# Texto do exercício

A história, o antes e o depois . Por Francisco Dacal 

Por FRANCISCO DACAL – Escritor e administrador de empresas

    Foram abertos, no mundo, diversos painéis de discussões, multidisciplinares, sobre como será o comportamento das sociedades e das relações internacionais a partir da pandemia da Covid-19, que nos assola. São intensas as razões para isto. Estamos refém das consequências do maldito vírus, direta e indiretamente. Não tem exclusão. Mais uma vez, na história, um fato de peso exorbitante atinge a humanidade como um freio, quem sabe a dizer: Parem a caminhada e repensem tudo. Priorizem o humano e respeitem os reais valores. Sejam pragmáticos. Exterminem a demagogia. Unam-se e lutem pela paz.

    Como em outras impactantes passagens, limites surgirão sobre o antes e o depois do acontecimento em evidência – agora no ápice do desenvolvimento científico, tecnológico, industrial, material e teórico. Novos hábitos e regras protocolares deverão modular a vida, pessoal e profissional, em todos os âmbitos, inclusive entre as nações. Viver passará a ser um desafio coletivo, se rotineiro ou intermitente ainda não sabemos.            

    Atualmente, quase não se fala ou se escreve outra coisa que não seja sobre o presente caos sanitário, todavia não podemos deixar de registrar que há pouco mais de três meses ocorreu, no Recife, um evento cujos protagonistas homenageados, cinco séculos atrás, estabeleceram um fundamental antes e depois, como no momento está se construindo. Tal efeméride antecedeu em dias a determinação das primeiras medidas de isolamento social para combater o coronavírus. O fato é que… O Recife foi uma das duas cidades brasileiras incluídas, a outra foi a do Rio de Janeiro, no roteiro oficial de comemoração dos 500 Anos da 1ª Volta ao Mundo, liderada pelo navegador português Fernando de Magalhães, sob os auspícios da Coroa espanhola, e, no trajeto de volta pelo Oceano Pacífico, após a morte deste, combatendo nativos das Filipinas, concluída por Juan Sebastián Elcano, navegador hispânico.

    Há quem considere o desafio da circunavegação como a maior odisseia da humanidade, em todos os tempos. Stefan Zweig, no livro Magallanes, El hombre e sua gesta, escreveu que esta aventura “foi talvez a viajem marítima mais terrível e cheia de privações que registra a eterna crônica da dor humana, e da humana capacidade de sofrimento que chamamos história”.

# Atividades
A – No texto do exercício, quem concluiu a primeira volta ao mundo depois da morte de Fernando de Magalhães?
B – Copie do texto do exercício, sem alterações, o trecho que vai de "A história, o" até "lutem pela paz.", inclusive.
C – Enumere os tipos de desenvolvimento que, segundo o texto do exercício, estão agora no seu ápice.
O material a seguir não tem relação com o texto do exercício.

# Amostra de dados
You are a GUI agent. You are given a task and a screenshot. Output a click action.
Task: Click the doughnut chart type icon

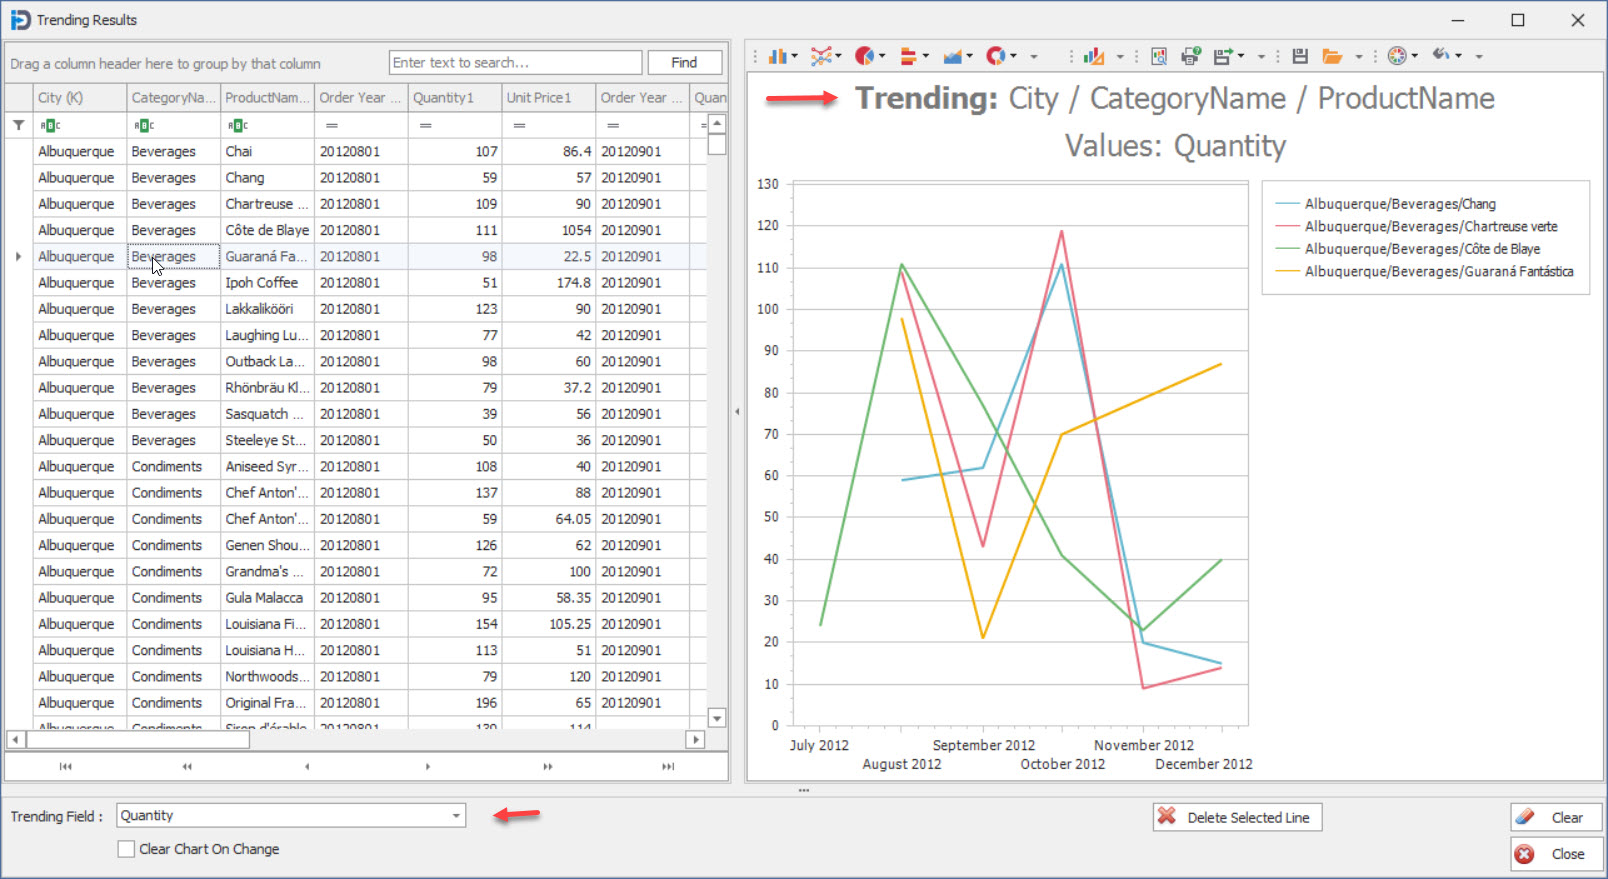pyautogui.click(x=995, y=56)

# Respostas do exercício
A – Juan Sebastián Elcano, navegador hispânico.

B –
A história, o antes e o depois . Por Francisco Dacal 

Por FRANCISCO DACAL – Escritor e administrador de empresas

    Foram abertos, no mundo, diversos painéis de discussões, multidisciplinares, sobre como será o comportamento das sociedades e das relações internacionais a partir da pandemia da Covid-19, que nos assola. São intensas as razões para isto. Estamos refém das consequências do maldito vírus, direta e indiretamente. Não tem exclusão. Mais uma vez, na história, um fato de peso exorbitante atinge a humanidade como um freio, quem sabe a dizer: Parem a caminhada e repensem tudo. Priorizem o humano e respeitem os reais valores. Sejam pragmáticos. Exterminem a demagogia. Unam-se e lutem pela paz.

C – Científico, tecnológico, industrial, material e teórico.